What you should do:
Return every line of the records below verbatim, with no changes.

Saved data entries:
--- --- ---

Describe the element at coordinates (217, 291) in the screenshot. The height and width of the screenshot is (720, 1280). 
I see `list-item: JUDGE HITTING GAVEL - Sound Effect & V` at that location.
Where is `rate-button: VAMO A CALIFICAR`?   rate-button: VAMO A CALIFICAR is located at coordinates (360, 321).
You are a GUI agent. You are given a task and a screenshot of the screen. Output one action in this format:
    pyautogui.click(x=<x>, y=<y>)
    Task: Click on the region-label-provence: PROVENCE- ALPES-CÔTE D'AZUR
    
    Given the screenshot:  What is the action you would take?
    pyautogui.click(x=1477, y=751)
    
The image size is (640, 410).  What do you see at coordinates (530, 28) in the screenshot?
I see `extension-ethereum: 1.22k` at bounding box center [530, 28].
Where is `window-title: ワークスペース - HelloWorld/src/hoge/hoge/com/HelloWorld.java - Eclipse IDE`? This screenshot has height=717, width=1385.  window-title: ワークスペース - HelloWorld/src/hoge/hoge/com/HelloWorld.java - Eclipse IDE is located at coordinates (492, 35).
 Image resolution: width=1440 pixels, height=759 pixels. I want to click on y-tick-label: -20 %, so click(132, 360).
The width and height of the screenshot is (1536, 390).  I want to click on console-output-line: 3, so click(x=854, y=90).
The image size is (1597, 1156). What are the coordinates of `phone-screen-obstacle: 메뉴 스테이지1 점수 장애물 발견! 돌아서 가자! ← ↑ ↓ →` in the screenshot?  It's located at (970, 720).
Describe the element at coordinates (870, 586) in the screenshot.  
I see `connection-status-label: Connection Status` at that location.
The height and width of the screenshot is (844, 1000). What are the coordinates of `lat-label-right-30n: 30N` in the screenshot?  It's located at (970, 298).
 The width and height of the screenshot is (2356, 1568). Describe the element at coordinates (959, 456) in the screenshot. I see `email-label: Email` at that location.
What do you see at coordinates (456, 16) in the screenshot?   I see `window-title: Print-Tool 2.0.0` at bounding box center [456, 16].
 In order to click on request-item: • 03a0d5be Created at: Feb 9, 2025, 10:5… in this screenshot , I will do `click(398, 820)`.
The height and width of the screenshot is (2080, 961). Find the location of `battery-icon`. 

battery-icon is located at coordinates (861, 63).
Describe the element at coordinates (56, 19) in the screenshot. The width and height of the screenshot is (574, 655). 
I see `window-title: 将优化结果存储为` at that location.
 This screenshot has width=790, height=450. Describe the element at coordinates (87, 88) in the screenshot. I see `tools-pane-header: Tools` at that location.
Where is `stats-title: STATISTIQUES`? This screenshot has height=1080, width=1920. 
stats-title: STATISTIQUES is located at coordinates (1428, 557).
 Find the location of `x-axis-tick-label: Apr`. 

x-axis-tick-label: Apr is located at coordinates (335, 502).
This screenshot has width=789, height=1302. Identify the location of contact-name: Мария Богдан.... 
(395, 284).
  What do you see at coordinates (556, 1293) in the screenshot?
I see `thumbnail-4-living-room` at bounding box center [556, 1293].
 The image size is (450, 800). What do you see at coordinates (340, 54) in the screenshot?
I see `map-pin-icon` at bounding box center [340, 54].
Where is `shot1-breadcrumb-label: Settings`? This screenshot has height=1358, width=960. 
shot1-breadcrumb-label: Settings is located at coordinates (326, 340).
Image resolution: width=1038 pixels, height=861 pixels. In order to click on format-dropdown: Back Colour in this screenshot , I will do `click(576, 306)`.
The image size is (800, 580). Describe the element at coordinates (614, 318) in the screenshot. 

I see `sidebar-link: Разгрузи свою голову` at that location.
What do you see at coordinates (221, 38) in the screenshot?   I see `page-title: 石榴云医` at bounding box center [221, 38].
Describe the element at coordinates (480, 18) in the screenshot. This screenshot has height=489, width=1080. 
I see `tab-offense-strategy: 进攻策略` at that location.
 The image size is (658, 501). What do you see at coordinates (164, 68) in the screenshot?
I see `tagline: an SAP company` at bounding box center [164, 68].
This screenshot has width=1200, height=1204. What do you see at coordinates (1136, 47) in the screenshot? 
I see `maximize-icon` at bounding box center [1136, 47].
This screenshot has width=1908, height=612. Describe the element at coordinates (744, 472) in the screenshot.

--- --- ---

Result:
Describe the element at coordinates (217, 291) in the screenshot. The height and width of the screenshot is (720, 1280). 
I see `list-item: JUDGE HITTING GAVEL - Sound Effect & V` at that location.
Where is `rate-button: VAMO A CALIFICAR`?   rate-button: VAMO A CALIFICAR is located at coordinates (360, 321).
You are a GUI agent. You are given a task and a screenshot of the screen. Output one action in this format:
    pyautogui.click(x=<x>, y=<y>)
    Task: Click on the region-label-provence: PROVENCE- ALPES-CÔTE D'AZUR
    
    Given the screenshot:  What is the action you would take?
    pyautogui.click(x=1477, y=751)
    
The image size is (640, 410).  What do you see at coordinates (530, 28) in the screenshot?
I see `extension-ethereum: 1.22k` at bounding box center [530, 28].
Where is `window-title: ワークスペース - HelloWorld/src/hoge/hoge/com/HelloWorld.java - Eclipse IDE`? This screenshot has height=717, width=1385.  window-title: ワークスペース - HelloWorld/src/hoge/hoge/com/HelloWorld.java - Eclipse IDE is located at coordinates (492, 35).
 Image resolution: width=1440 pixels, height=759 pixels. I want to click on y-tick-label: -20 %, so click(132, 360).
The width and height of the screenshot is (1536, 390).  I want to click on console-output-line: 3, so click(x=854, y=90).
The image size is (1597, 1156). What are the coordinates of `phone-screen-obstacle: 메뉴 스테이지1 점수 장애물 발견! 돌아서 가자! ← ↑ ↓ →` in the screenshot?  It's located at (970, 720).
Describe the element at coordinates (870, 586) in the screenshot.  
I see `connection-status-label: Connection Status` at that location.
The height and width of the screenshot is (844, 1000). What are the coordinates of `lat-label-right-30n: 30N` in the screenshot?  It's located at (970, 298).
 The width and height of the screenshot is (2356, 1568). Describe the element at coordinates (959, 456) in the screenshot. I see `email-label: Email` at that location.
What do you see at coordinates (456, 16) in the screenshot?   I see `window-title: Print-Tool 2.0.0` at bounding box center [456, 16].
 In order to click on request-item: • 03a0d5be Created at: Feb 9, 2025, 10:5… in this screenshot , I will do `click(398, 820)`.
The height and width of the screenshot is (2080, 961). Find the location of `battery-icon`. 

battery-icon is located at coordinates (861, 63).
Describe the element at coordinates (56, 19) in the screenshot. The width and height of the screenshot is (574, 655). 
I see `window-title: 将优化结果存储为` at that location.
 This screenshot has width=790, height=450. Describe the element at coordinates (87, 88) in the screenshot. I see `tools-pane-header: Tools` at that location.
Where is `stats-title: STATISTIQUES`? This screenshot has height=1080, width=1920. 
stats-title: STATISTIQUES is located at coordinates (1428, 557).
 Find the location of `x-axis-tick-label: Apr`. 

x-axis-tick-label: Apr is located at coordinates (335, 502).
This screenshot has width=789, height=1302. Identify the location of contact-name: Мария Богдан.... 
(395, 284).
  What do you see at coordinates (556, 1293) in the screenshot?
I see `thumbnail-4-living-room` at bounding box center [556, 1293].
 The image size is (450, 800). What do you see at coordinates (340, 54) in the screenshot?
I see `map-pin-icon` at bounding box center [340, 54].
Where is `shot1-breadcrumb-label: Settings`? This screenshot has height=1358, width=960. 
shot1-breadcrumb-label: Settings is located at coordinates (326, 340).
Image resolution: width=1038 pixels, height=861 pixels. In order to click on format-dropdown: Back Colour in this screenshot , I will do `click(576, 306)`.
The image size is (800, 580). Describe the element at coordinates (614, 318) in the screenshot. 

I see `sidebar-link: Разгрузи свою голову` at that location.
What do you see at coordinates (221, 38) in the screenshot?   I see `page-title: 石榴云医` at bounding box center [221, 38].
Describe the element at coordinates (480, 18) in the screenshot. This screenshot has height=489, width=1080. 
I see `tab-offense-strategy: 进攻策略` at that location.
 The image size is (658, 501). What do you see at coordinates (164, 68) in the screenshot?
I see `tagline: an SAP company` at bounding box center [164, 68].
This screenshot has width=1200, height=1204. What do you see at coordinates (1136, 47) in the screenshot? 
I see `maximize-icon` at bounding box center [1136, 47].
This screenshot has width=1908, height=612. Describe the element at coordinates (744, 472) in the screenshot.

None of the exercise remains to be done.